En aan het einde realiseerde ik me, dat het misschien wel tijdsverspilling was geweest. Uiteindelijk interesseert mijn superpersoonlijke “managementstijl” me gewoon niet echt. De inhoud interesseert me. Als het onderwerp me boeit, dan maakt het me niet zoveel uit of ik onderzoek doe of iets help ontwikkelen of verkopen, in mijn eentje of in een team, als leider of als volger.

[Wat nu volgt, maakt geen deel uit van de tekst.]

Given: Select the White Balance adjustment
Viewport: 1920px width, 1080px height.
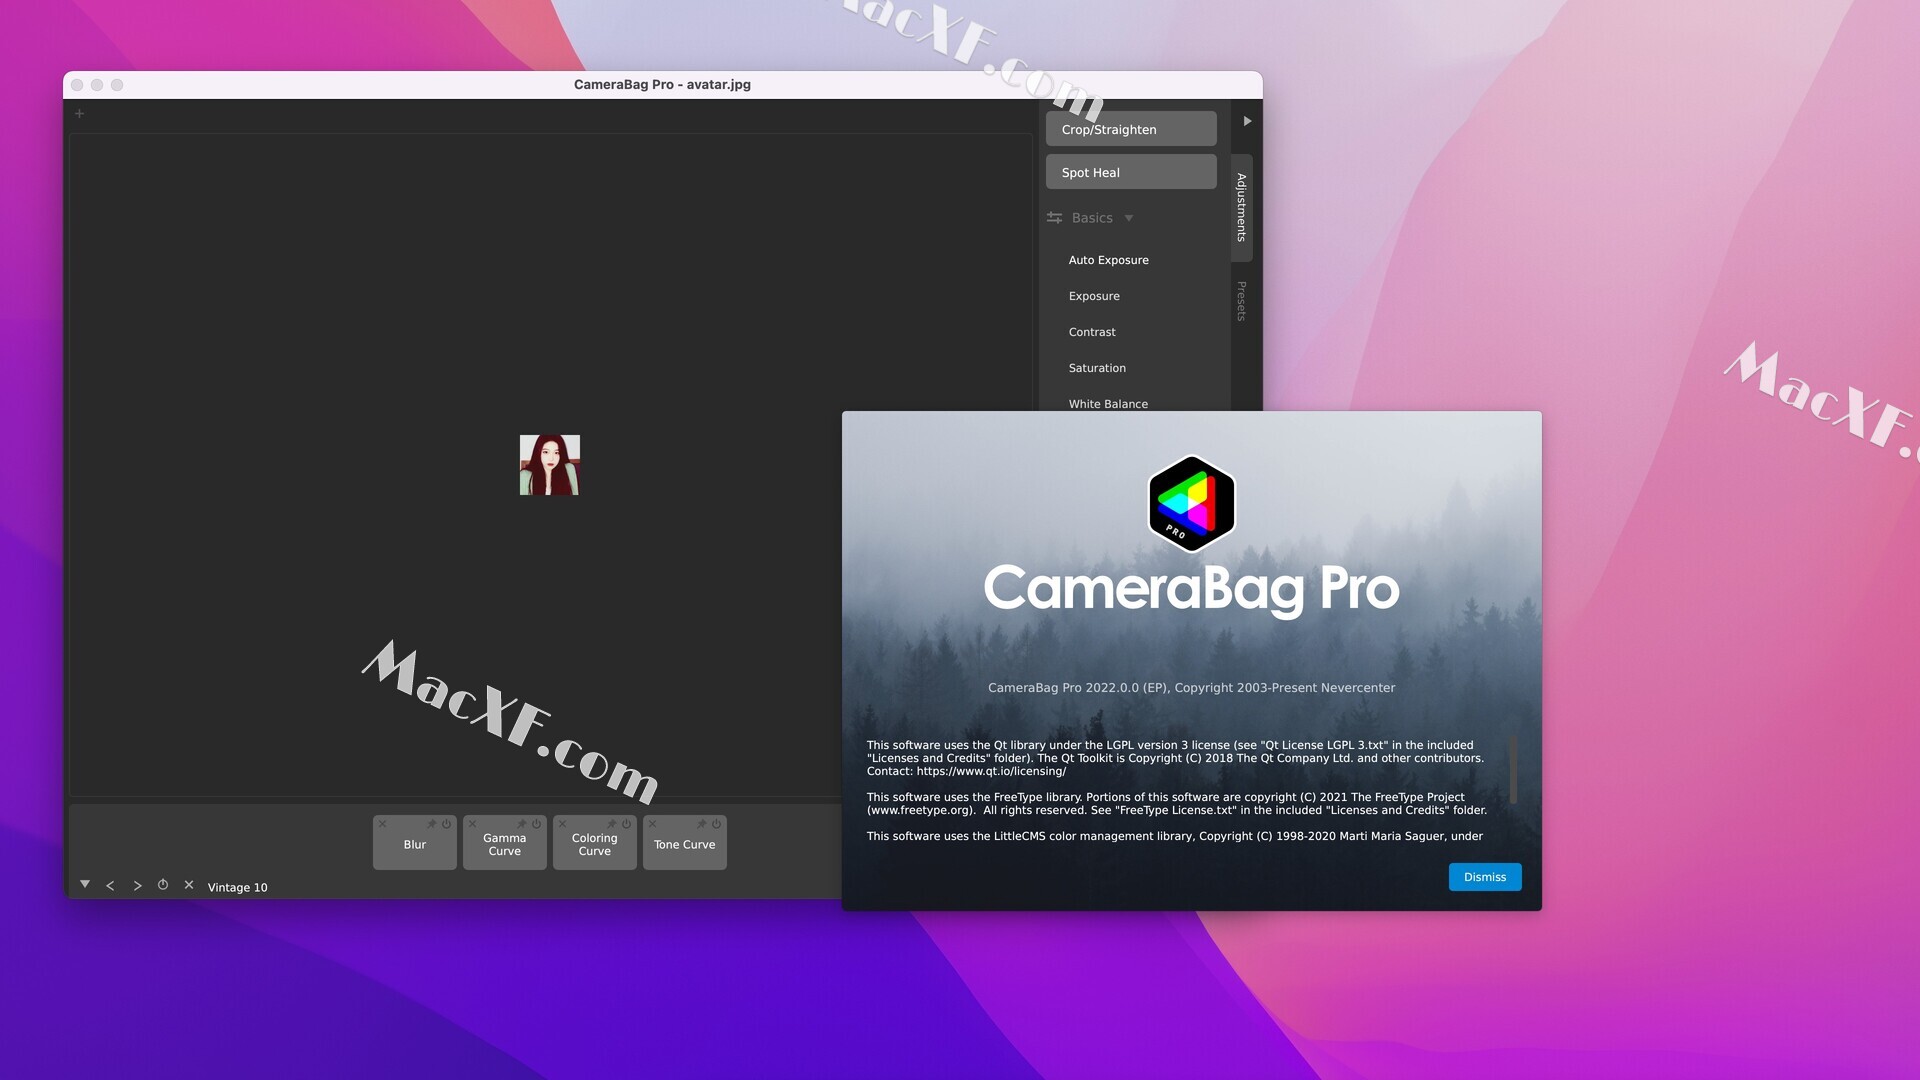Looking at the screenshot, I should [x=1108, y=404].
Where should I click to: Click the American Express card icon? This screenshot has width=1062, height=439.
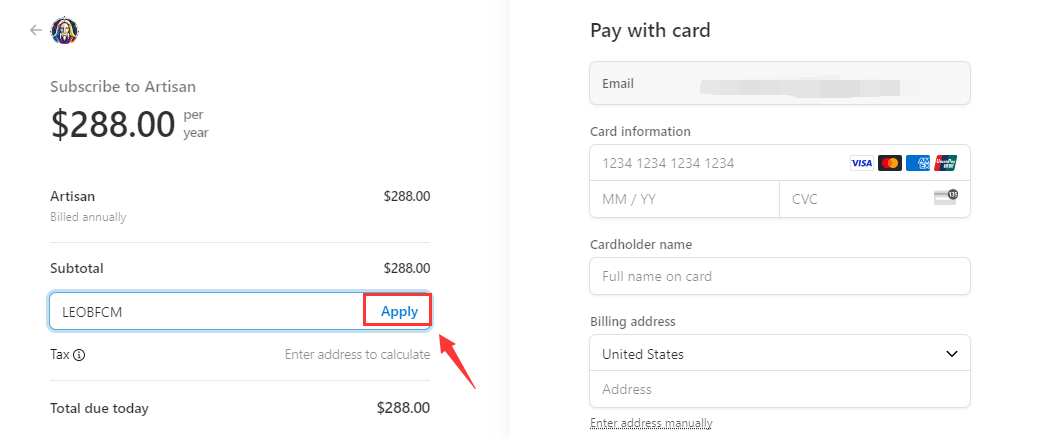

Mijn vermoeden is dat het individualistische talentensprookje vooral de jonge hoogopgeleide baanzoeker in de weg kan zitten. De net afgestudeerde (of gepromoveerde) twintiger kan zomaar ergens de illusie oplopen dat haar vaardigheden belangrijker zijn, dan haar interesses. Dat er in een motivatiebrief moet staan wat je allemaal kan, of hoe goed je in de bedrijfscultuur past, in plaats van je pure interesse voor waar dat bedrijf zich mee bezig houdt. Mijn ervaring is dat zo’n instelling je niet per se helpt. Zo bijzonder ben je nu eenmaal niet. Beter is om te bedenken waar je je mee bezig wilt houden. Dat kan zomaar een aantal deuren openen. Mensen vinden het leuk om te helpen als je weet waar je naartoe wilt, als je concrete ambitie hebt. Een beetje hart voor de zaak, in plaats van hart voor jezelf.